# WHAT THE TASK ASKS
From the line containing "Image resolution: width=945" down to the last line of the entries, print each line exactly and leave the pictures out.

Data extracted from a collection:
□ □ □ □ □ □ □

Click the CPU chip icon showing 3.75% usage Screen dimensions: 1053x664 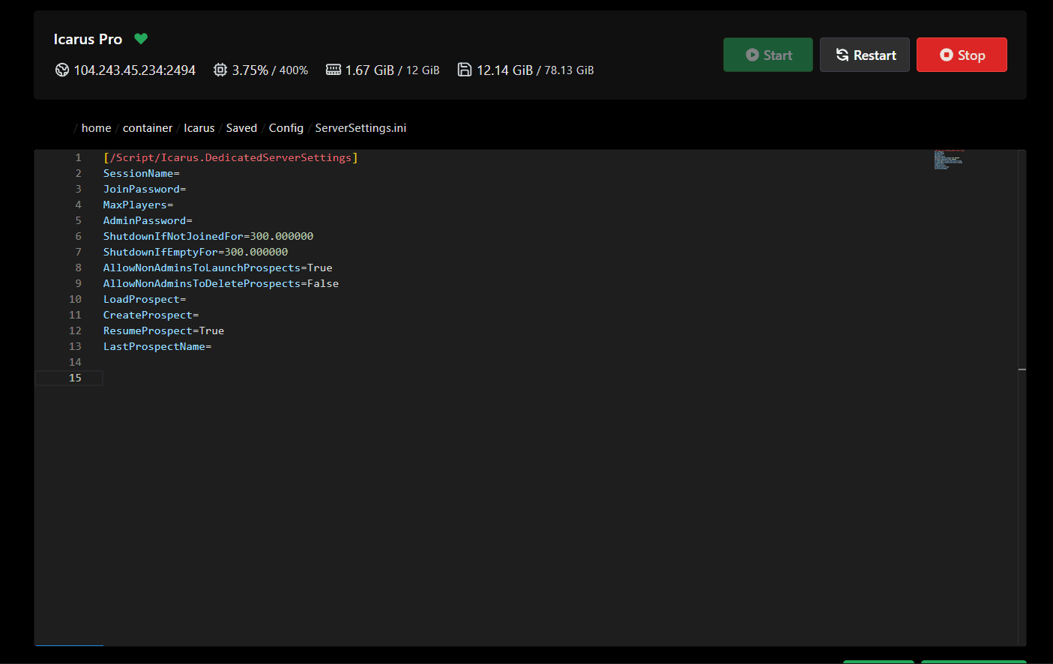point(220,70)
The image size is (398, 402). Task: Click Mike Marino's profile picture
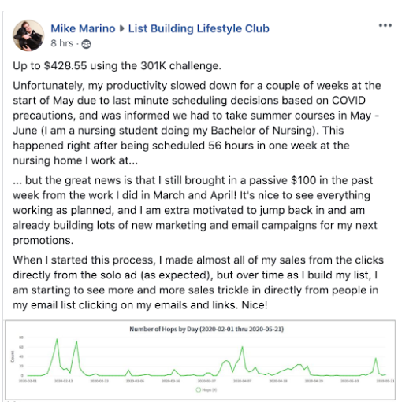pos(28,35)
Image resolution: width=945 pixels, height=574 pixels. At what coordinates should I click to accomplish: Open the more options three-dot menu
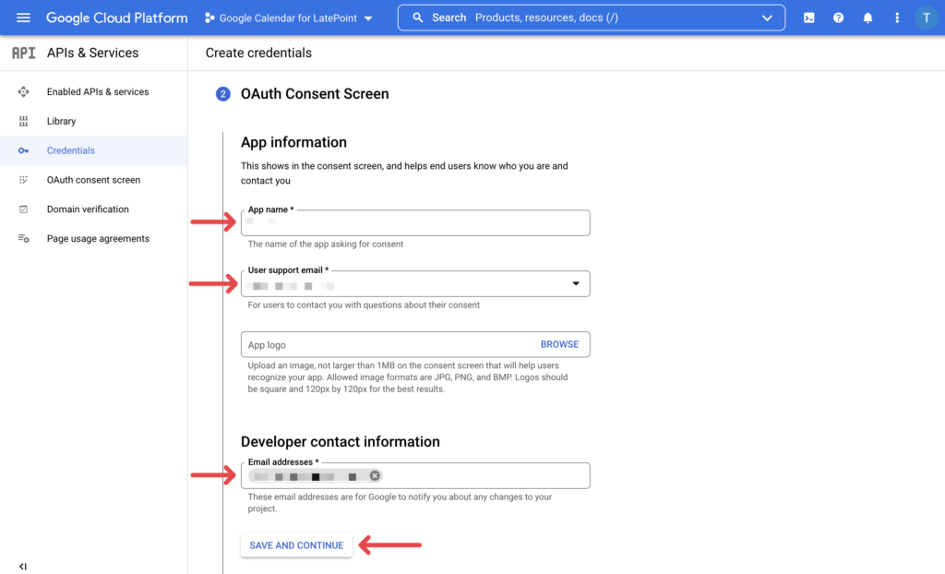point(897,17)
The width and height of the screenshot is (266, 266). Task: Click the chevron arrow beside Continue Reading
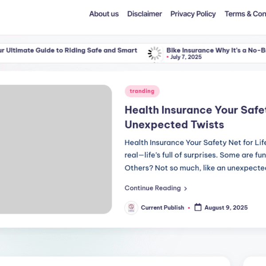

□ □ □ □ □ □ □

# FINISHED EXERCISE
Image resolution: width=945 pixels, height=574 pixels. At what coordinates should I click to accomplish: Open the more options three-dot menu
point(897,17)
The width and height of the screenshot is (266, 266). Task: Click the chevron arrow beside Continue Reading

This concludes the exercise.